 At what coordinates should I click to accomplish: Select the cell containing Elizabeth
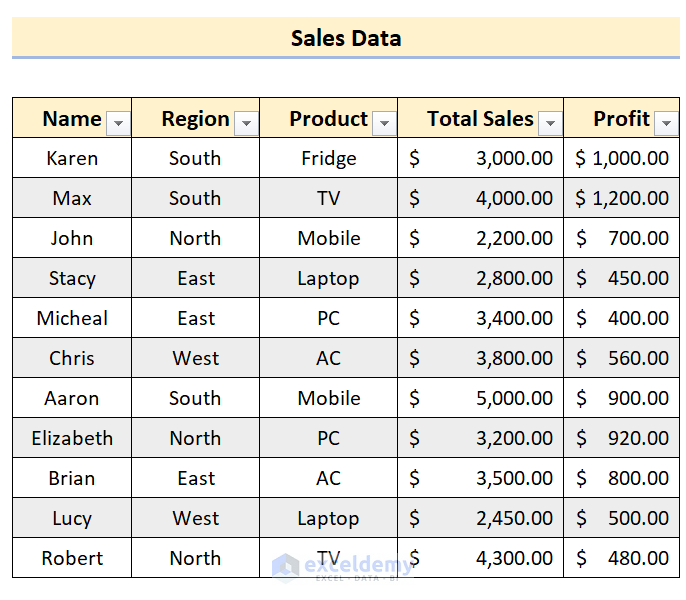click(x=72, y=438)
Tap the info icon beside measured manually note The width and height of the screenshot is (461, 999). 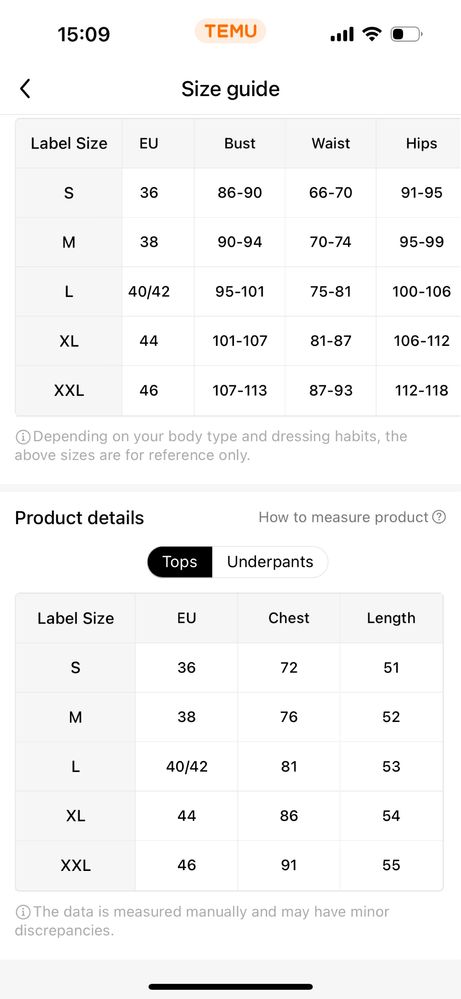pos(22,912)
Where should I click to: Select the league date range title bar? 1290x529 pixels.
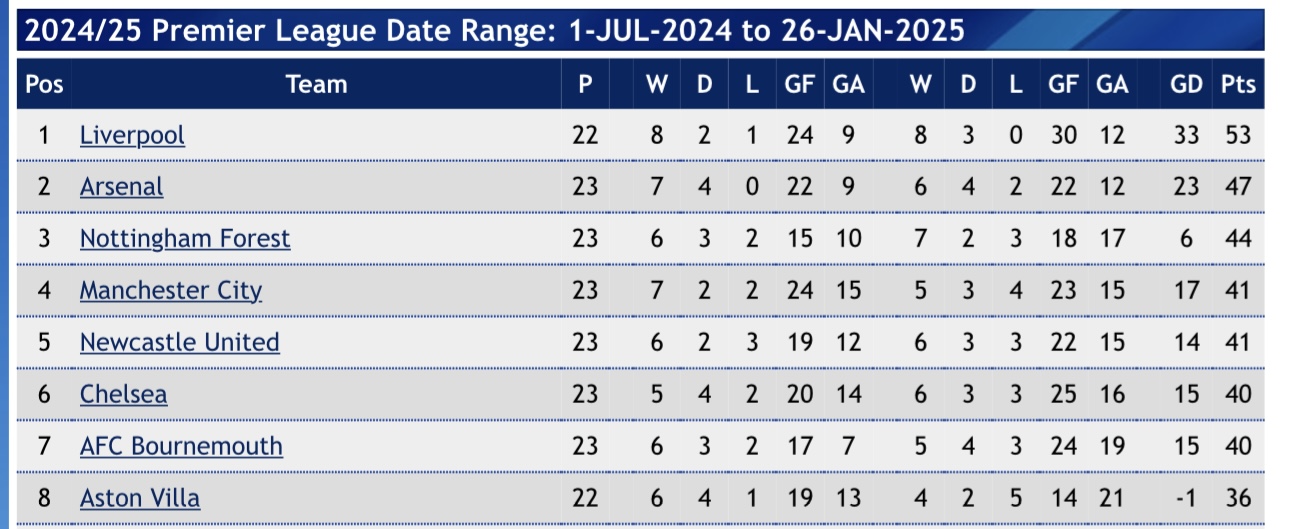point(641,31)
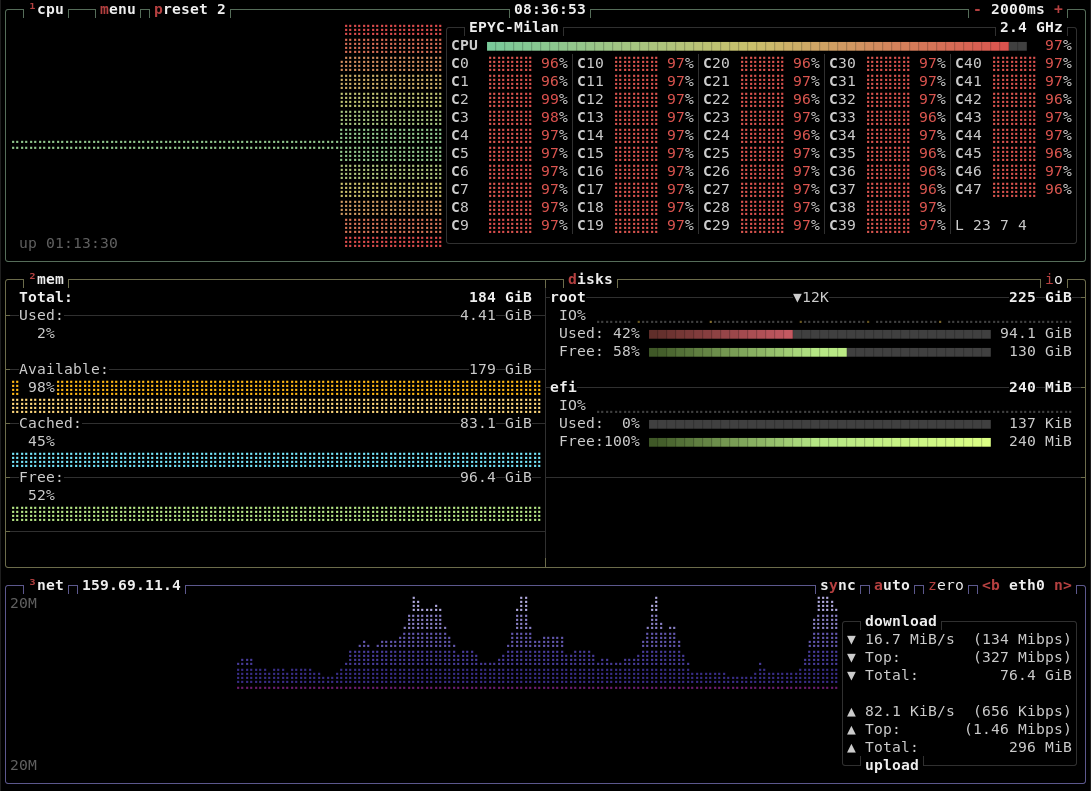Screen dimensions: 1091x791
Task: Toggle the cpu box label
Action: click(48, 9)
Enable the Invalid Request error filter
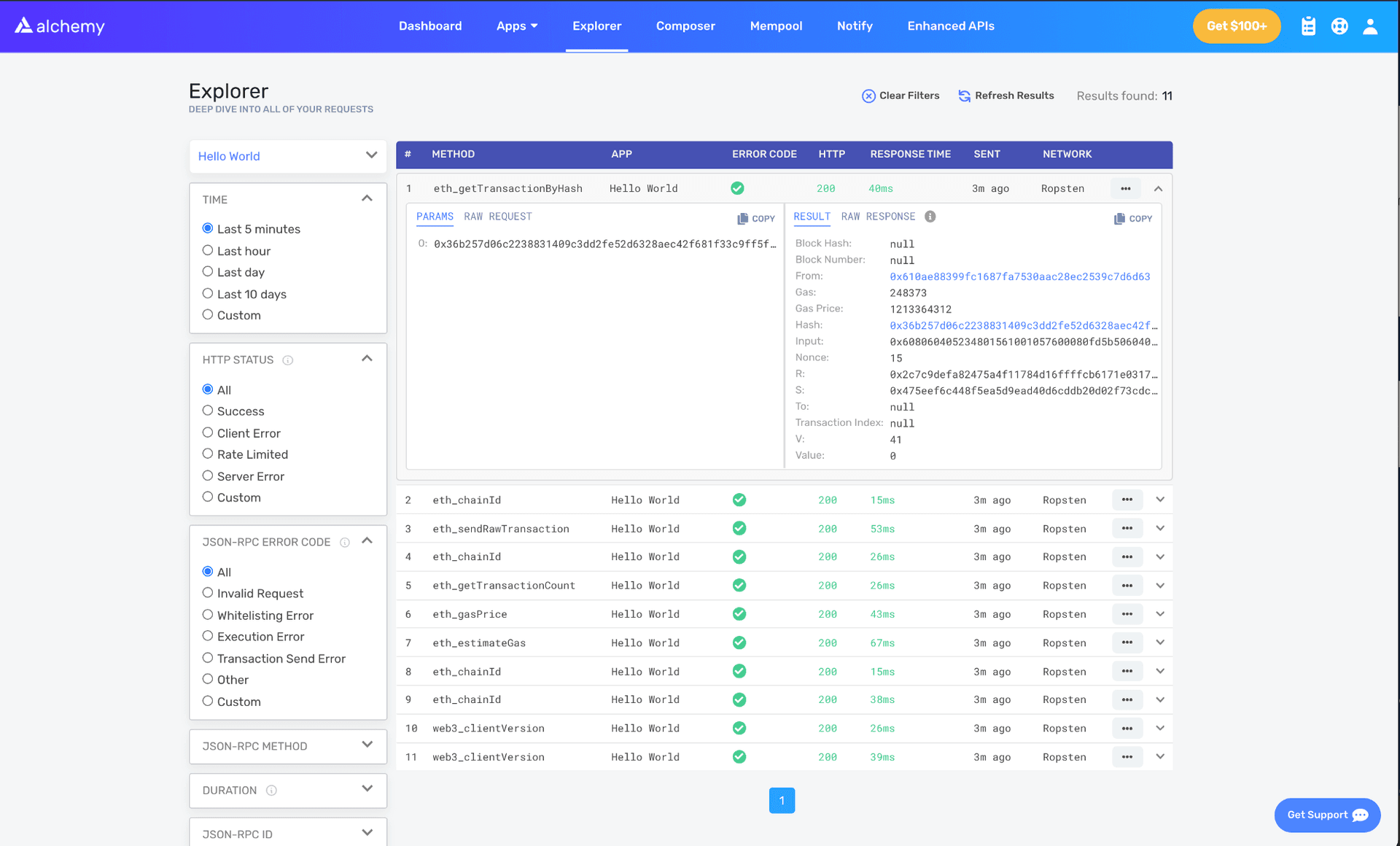Viewport: 1400px width, 846px height. tap(207, 593)
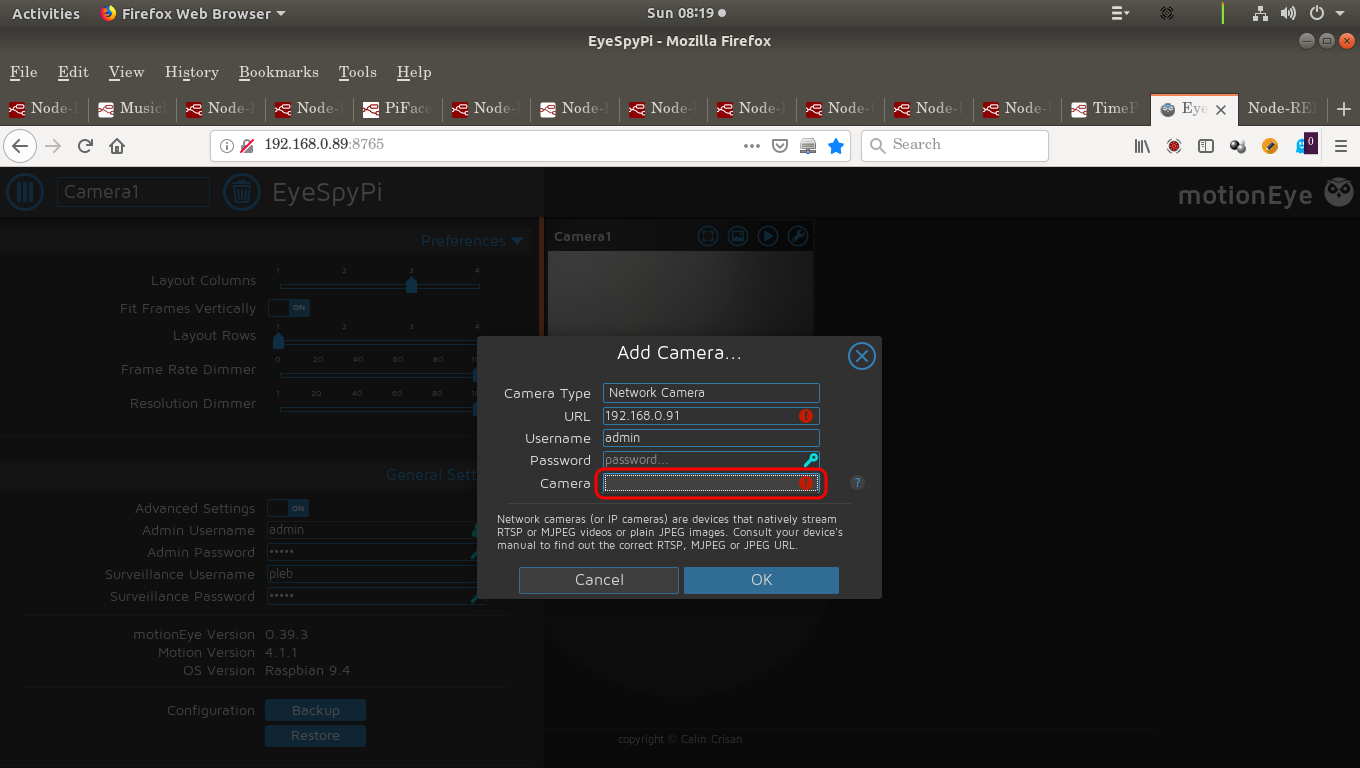
Task: Turn off the Advanced Settings toggle
Action: click(x=288, y=508)
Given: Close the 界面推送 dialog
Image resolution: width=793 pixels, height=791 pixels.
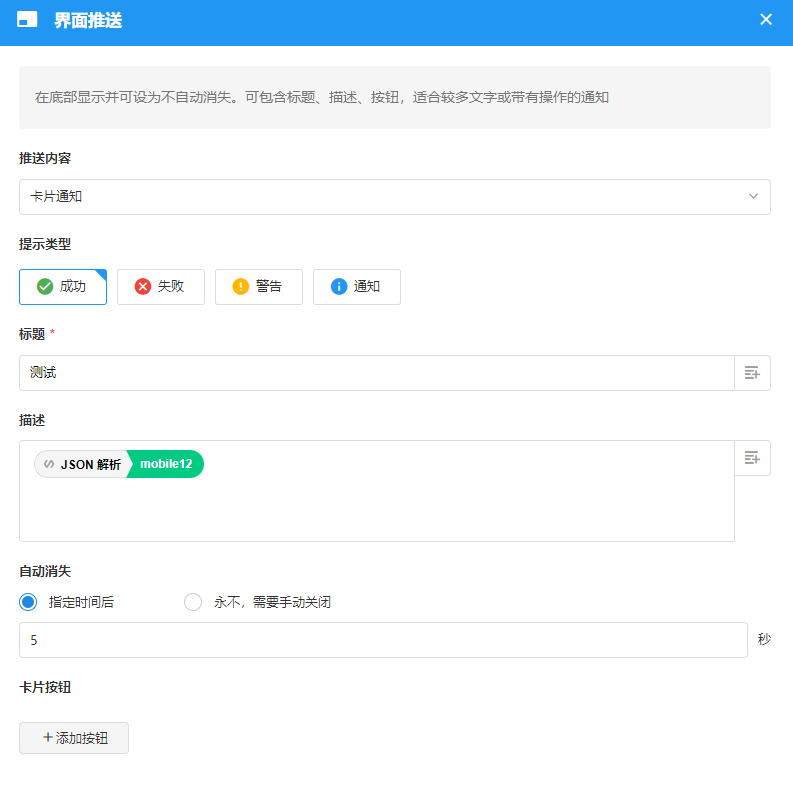Looking at the screenshot, I should (766, 19).
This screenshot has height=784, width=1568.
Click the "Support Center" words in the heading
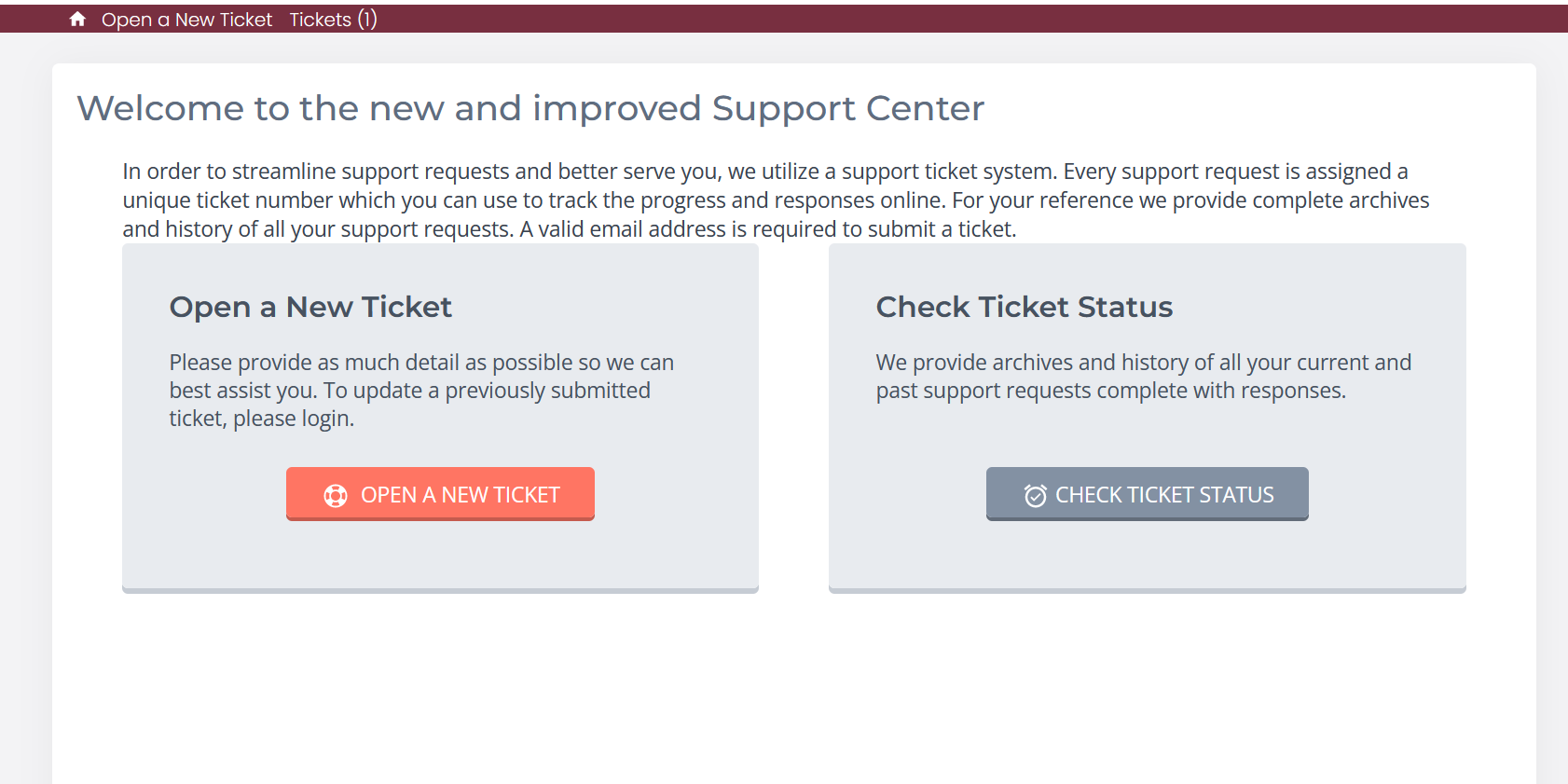pos(847,109)
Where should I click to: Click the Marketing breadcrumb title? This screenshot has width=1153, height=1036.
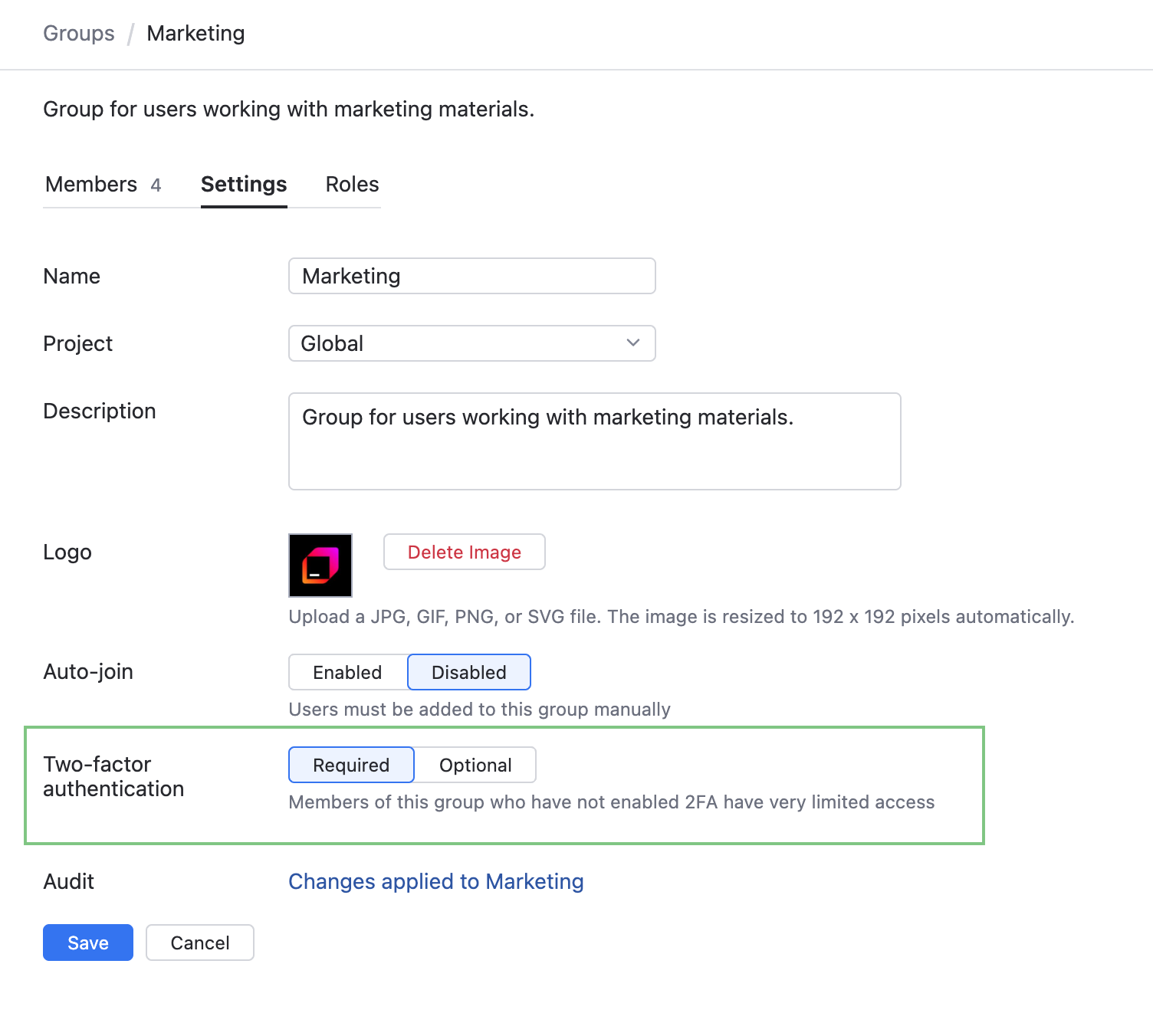[x=195, y=34]
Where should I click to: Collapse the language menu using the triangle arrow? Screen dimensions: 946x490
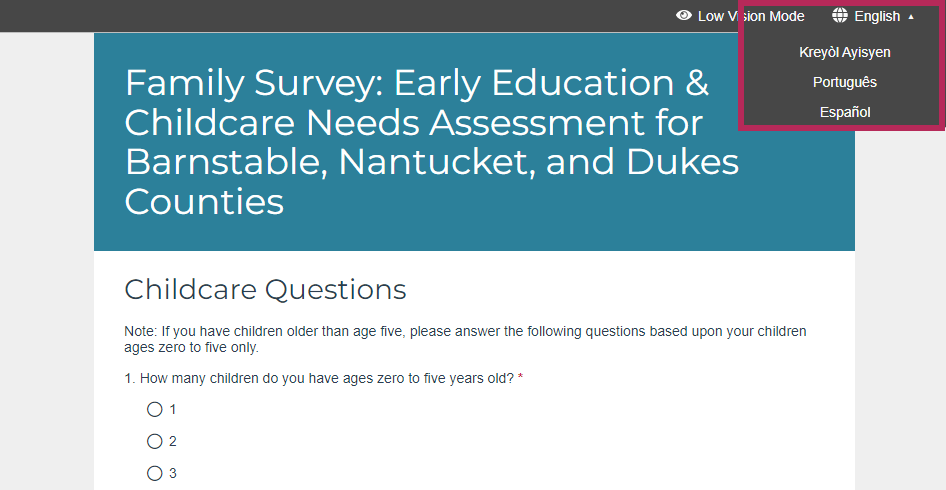(911, 17)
^^^^^^^^
Exercise prompt
Please transcribe the lines from the one containing "This screenshot has height=784, width=1568." to the last line of the listing, both included, exactly and with nothing added, leaving every picture out.

Response to the exercise
This screenshot has height=784, width=1568.
Click the "Support Center" words in the heading
pos(847,109)
Where should I click to: Click the Marketing breadcrumb title? This screenshot has width=1153, height=1036.
[x=195, y=34]
Where should I click to: Collapse the language menu using the triangle arrow? Screen dimensions: 946x490
(911, 17)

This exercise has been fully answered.